Avec Chacun pour un, deux pour tous du camerounais Edouard Elvis Bvouma imagine un huis clos sombre entre Jean Moulin, futur résistant, et un tirailleur sénégalais dans les prisons de guerre nazi en juin 1940.
La journée se termine à l’Espace Saint-Laurent de Pont à Mousson, par Des filles sages, un spectacle de Lucie Brandsma et Mélissa Irma. La pièce qui a profité du dispositif d’aide de ARTCENA, aborde dans une fiction sur la culture du viol la question de l’empreinte psychique et de ses conséquences. Certainement, parce que le sujet est touchy, les deux co-autrices ont choisi la prudence pour appuyer leur message. Elles ont choisi des motifs dramatiques élémentaires pour être efficaces et ont opté pour des personnages caricaturés pour déréaliser et accompagner le manifeste, mais aussi pour nous faire rire.

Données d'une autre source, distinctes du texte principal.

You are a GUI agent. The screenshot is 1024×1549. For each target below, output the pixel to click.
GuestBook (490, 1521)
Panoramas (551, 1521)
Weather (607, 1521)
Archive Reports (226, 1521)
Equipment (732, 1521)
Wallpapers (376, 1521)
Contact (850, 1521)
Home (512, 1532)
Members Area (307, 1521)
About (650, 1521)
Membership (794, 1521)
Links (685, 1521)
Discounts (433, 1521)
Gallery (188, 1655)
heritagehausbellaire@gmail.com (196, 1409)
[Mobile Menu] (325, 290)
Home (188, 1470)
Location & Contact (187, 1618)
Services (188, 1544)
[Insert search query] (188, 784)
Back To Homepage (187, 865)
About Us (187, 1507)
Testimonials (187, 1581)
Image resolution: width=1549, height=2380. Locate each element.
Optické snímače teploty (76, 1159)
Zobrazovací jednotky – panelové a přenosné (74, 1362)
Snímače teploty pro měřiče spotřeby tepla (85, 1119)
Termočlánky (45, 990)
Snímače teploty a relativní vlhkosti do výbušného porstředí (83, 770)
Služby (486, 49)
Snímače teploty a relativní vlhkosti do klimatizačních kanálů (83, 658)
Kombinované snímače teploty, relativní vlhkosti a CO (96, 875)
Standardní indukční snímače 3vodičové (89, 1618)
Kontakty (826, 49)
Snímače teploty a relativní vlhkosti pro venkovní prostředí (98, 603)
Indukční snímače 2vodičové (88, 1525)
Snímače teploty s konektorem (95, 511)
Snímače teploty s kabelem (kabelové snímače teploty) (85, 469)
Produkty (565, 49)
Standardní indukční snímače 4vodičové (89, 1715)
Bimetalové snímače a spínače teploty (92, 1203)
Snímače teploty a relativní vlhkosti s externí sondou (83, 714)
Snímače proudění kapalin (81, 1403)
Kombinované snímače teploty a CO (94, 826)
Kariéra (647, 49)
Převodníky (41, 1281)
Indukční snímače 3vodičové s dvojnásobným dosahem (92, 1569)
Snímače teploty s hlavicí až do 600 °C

Nora ne va pas bien. Ses nuits sont hantées par des cauchemars de poursuite où, inlassablement, le même homme la prend en chasse et la tue. Mais un jour, les actualités et un fait (dit) divers vient percuter son quotidien. Lors d’un gala de charité organisé par la société EuroIndustrie, une femme assassine au couteau Nicolas Dupieux, le PDG du groupe visé par des accusations de viol. L’affaire enflamme l’opinion publique et les médias : le féminisme serait-il allé trop loin ?
À l’issue d’une enquête policière qui rythme la pièce, nous saurons bientôt qui est cette mystérieuse meurtrière : Judith. On pense à la Judith de la bible, cette jolie veuve Juive qui sauvera son peuple et sa vertu en décapitant Holopherne, le général des assyriens. On pense aussi ben sûr à Judith Butler, la philosophe américaine qui a théorisé sur le genre et sur le consentement. Elle apparaitra comme une nouvelle Judith dans un dénouement par lequel elle deviendra le symbole d’un renversement de la peur. Le public jeune applaudit, convaincu. L’ensemble de cette première création est tout à fait prometteur.